** Opening Input data block **

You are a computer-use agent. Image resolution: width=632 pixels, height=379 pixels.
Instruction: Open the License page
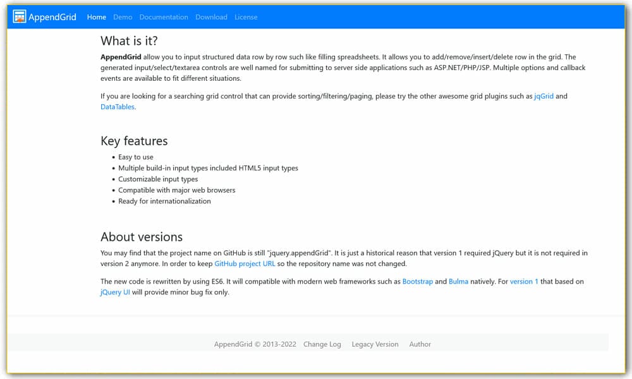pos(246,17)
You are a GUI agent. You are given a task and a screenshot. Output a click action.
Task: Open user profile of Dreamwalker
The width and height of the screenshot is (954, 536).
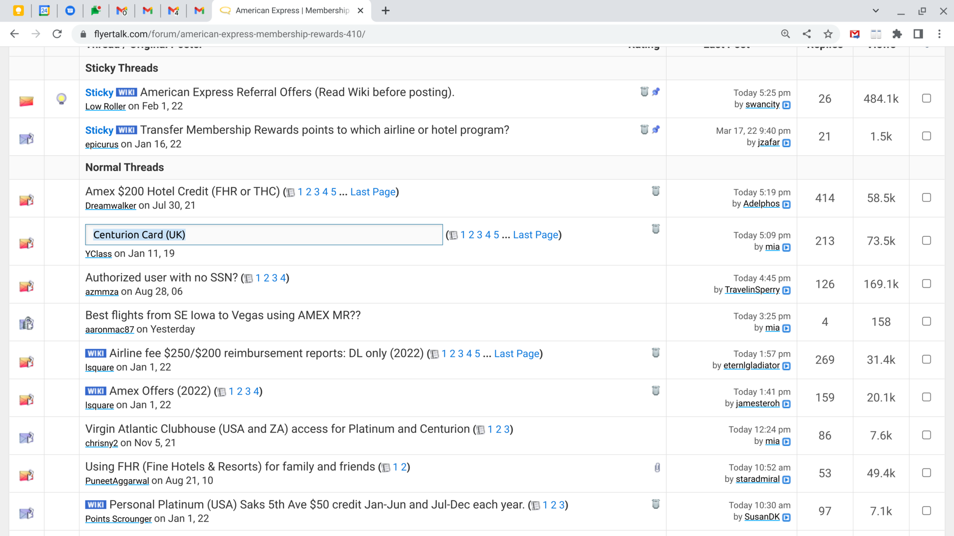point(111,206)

** Closing Input data block **
** Opening Input data block **

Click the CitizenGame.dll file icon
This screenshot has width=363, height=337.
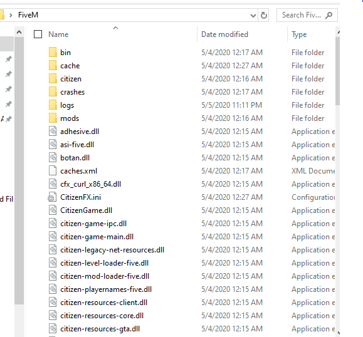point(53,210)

** Closing Input data block **

◆ Problem to solve ◆
What's needed is an exact copy of the records above from the line containing "You are a computer-use" down to the line containing "Task: Open user profile of Dreamwalker", both included, without any pictures.

◆ Answer for this exercise ◆
You are a computer-use agent. Image resolution: width=632 pixels, height=379 pixels.
Instruction: Open the License page
pos(246,17)
You are a GUI agent. You are given a task and a screenshot. Output a click action.
Task: Open user profile of Dreamwalker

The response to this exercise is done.